### DIRECTIONS FOR THIS TASK
Rewrite the material from the line containing "Task: Select the Door tool" through the end of the material as a two-column CSV with the columns request and answer, one row per request, each value in a single quoted field with line breaks turned into spaces. Leave the pictures out.

Recorded data
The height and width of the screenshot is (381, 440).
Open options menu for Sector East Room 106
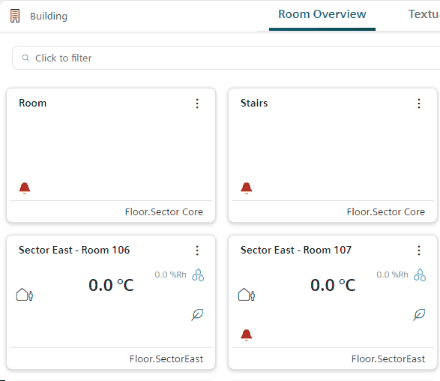[x=197, y=250]
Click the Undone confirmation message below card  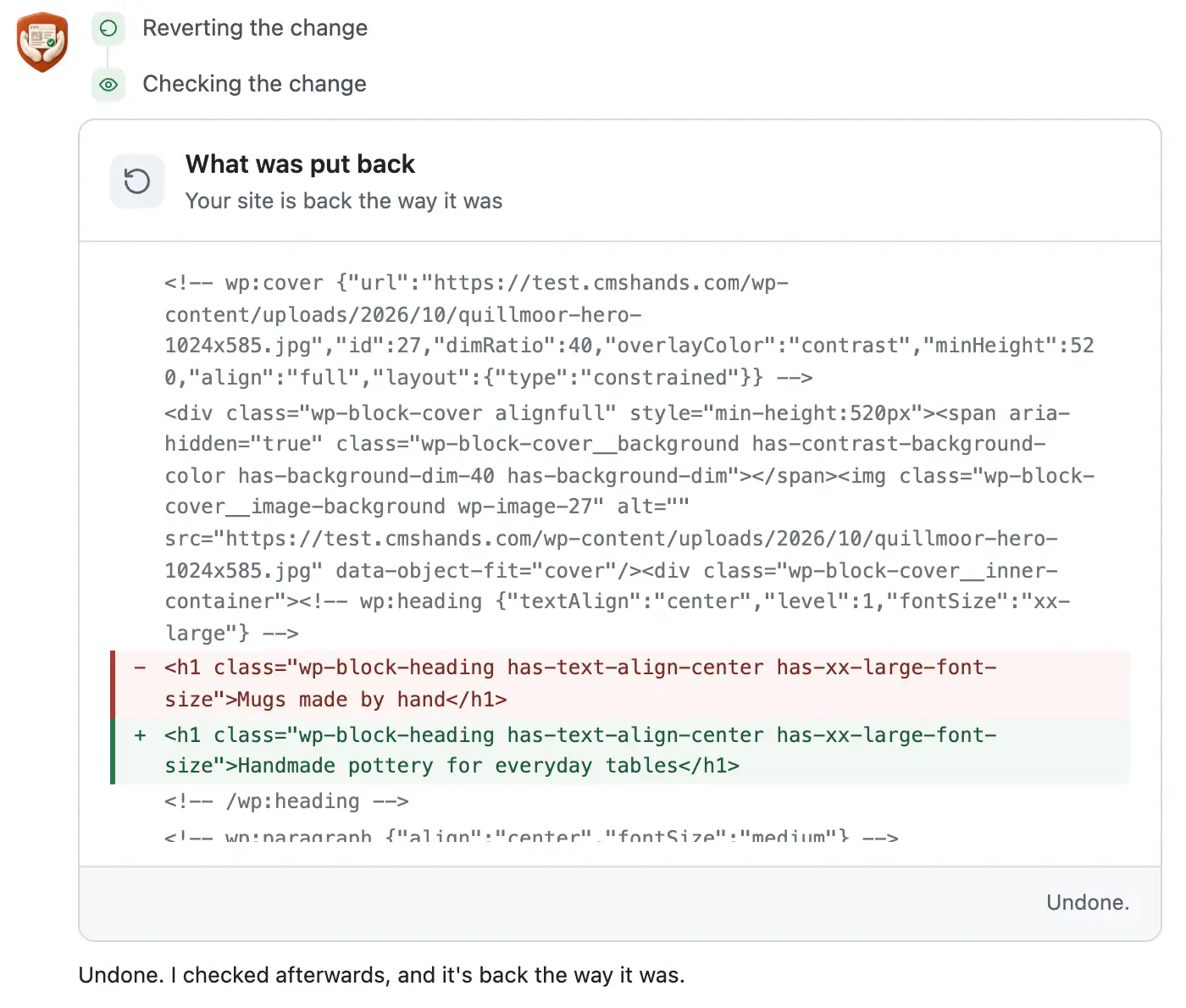coord(381,975)
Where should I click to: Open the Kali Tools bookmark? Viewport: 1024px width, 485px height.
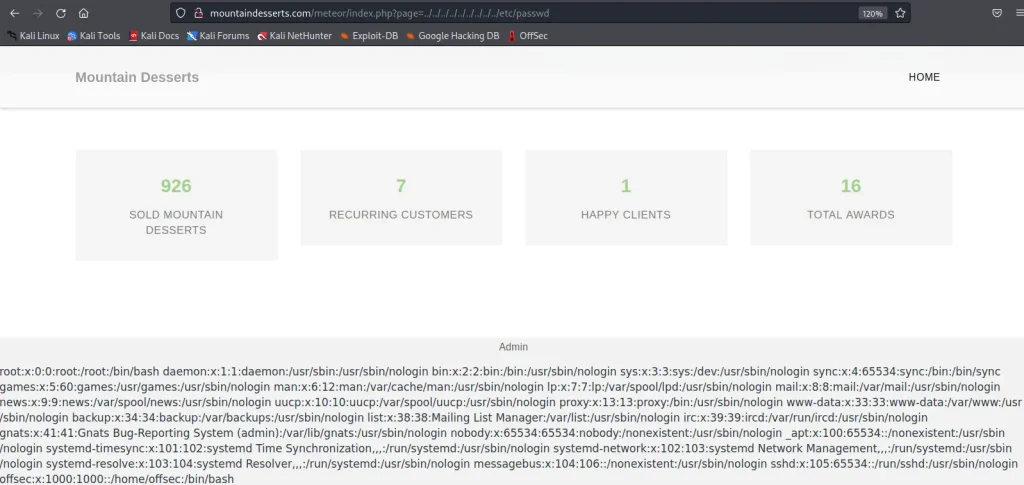click(x=94, y=36)
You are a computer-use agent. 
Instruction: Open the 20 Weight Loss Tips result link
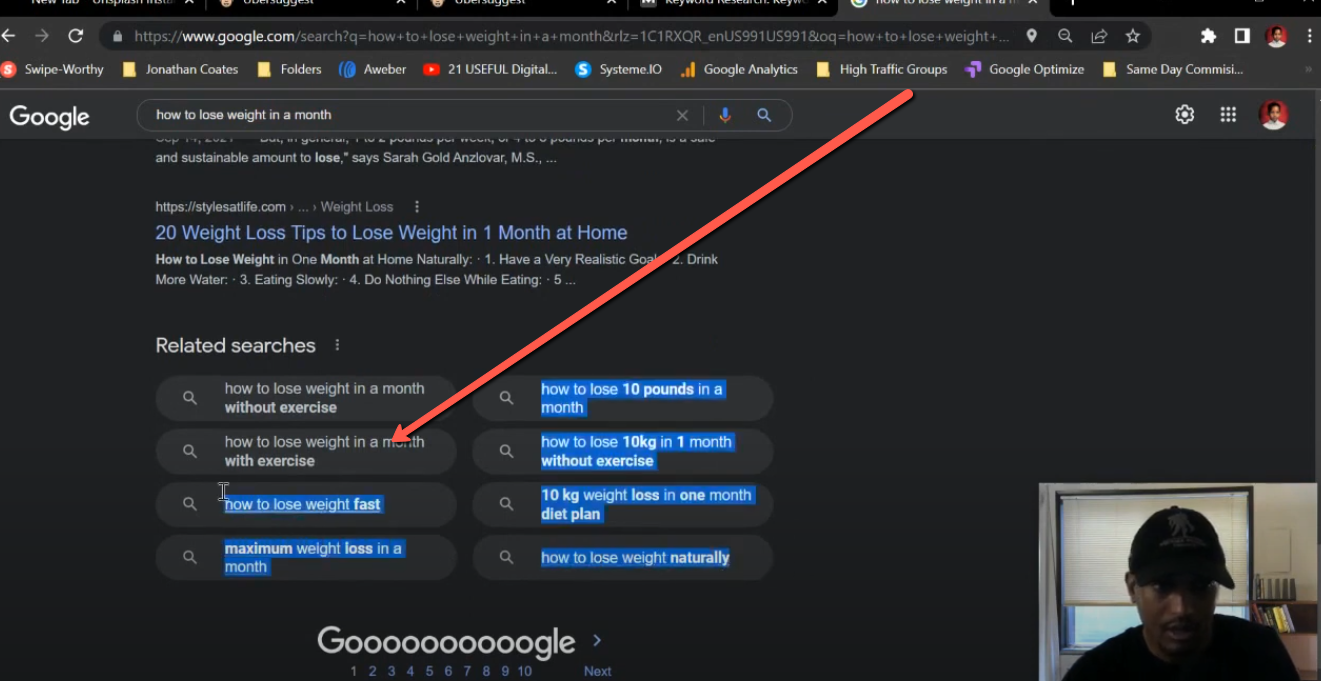click(390, 232)
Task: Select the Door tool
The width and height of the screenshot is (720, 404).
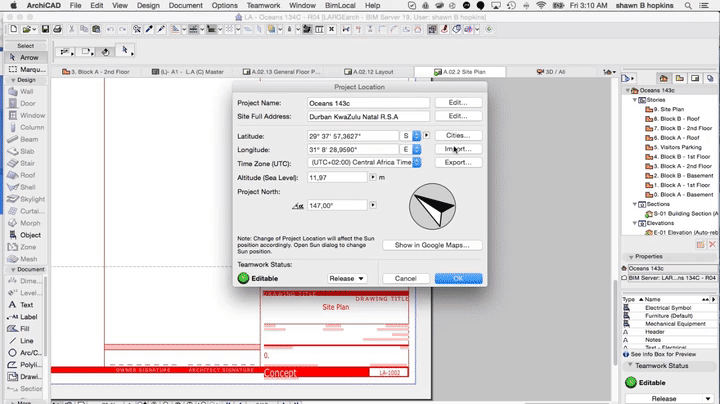Action: [x=26, y=103]
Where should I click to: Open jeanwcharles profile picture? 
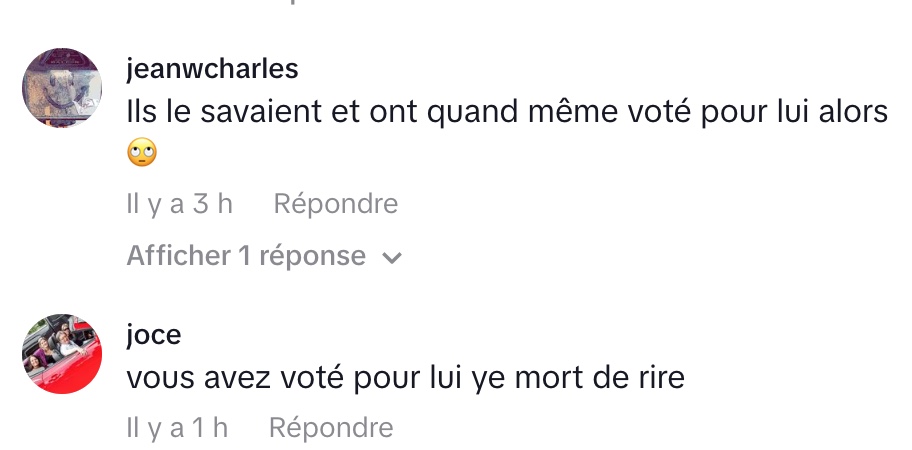point(62,88)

### FINAL RESULT
request,answer
"Task: Select the Door tool The width and height of the screenshot is (720, 404).","Action: [x=26, y=103]"
"Where should I click to: Open jeanwcharles profile picture?","point(62,88)"